Source data:
_ _ _

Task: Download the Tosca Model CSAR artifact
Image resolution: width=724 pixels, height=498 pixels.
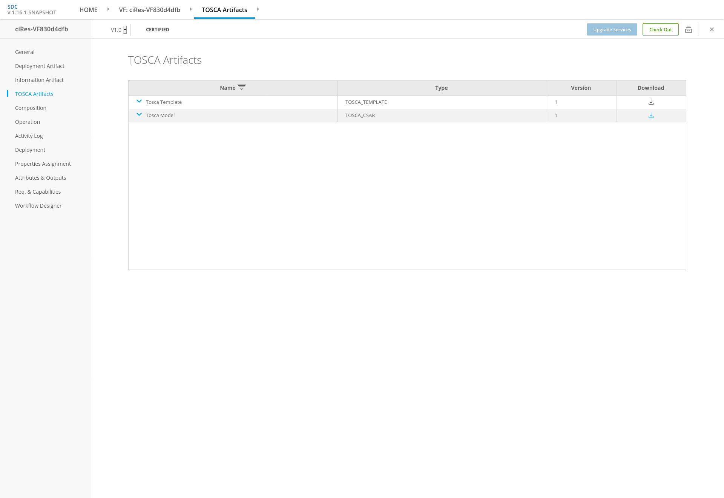Action: (x=651, y=116)
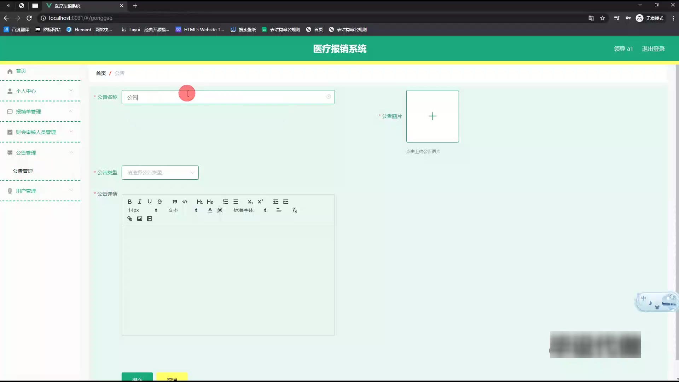Toggle underline formatting in the editor
The width and height of the screenshot is (679, 382).
click(150, 202)
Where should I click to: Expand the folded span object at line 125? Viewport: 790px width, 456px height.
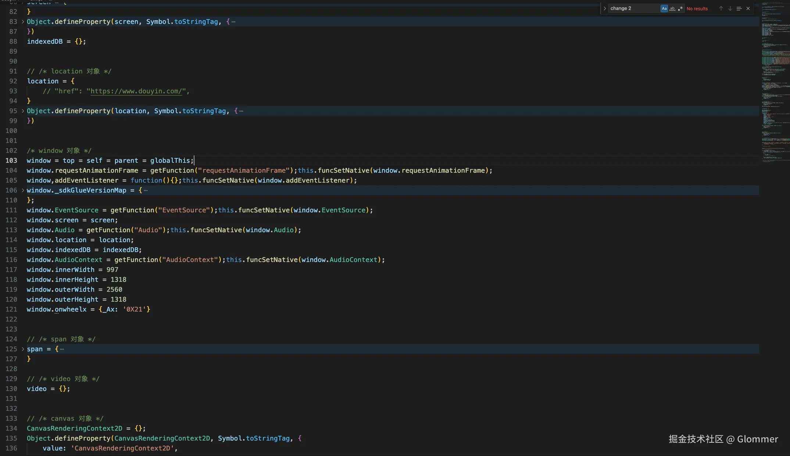23,349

_ _ _

Aim of the task:
Each record above should be repeated exactly, please, without pictures.

Result of this task:
Task: Download the Tosca Model CSAR artifact
Image resolution: width=724 pixels, height=498 pixels.
Action: (x=651, y=116)
Toggle underline formatting in the editor
The width and height of the screenshot is (679, 382).
click(150, 202)
Where should I click to: Expand the folded span object at line 125? Viewport: 790px width, 456px height.
23,349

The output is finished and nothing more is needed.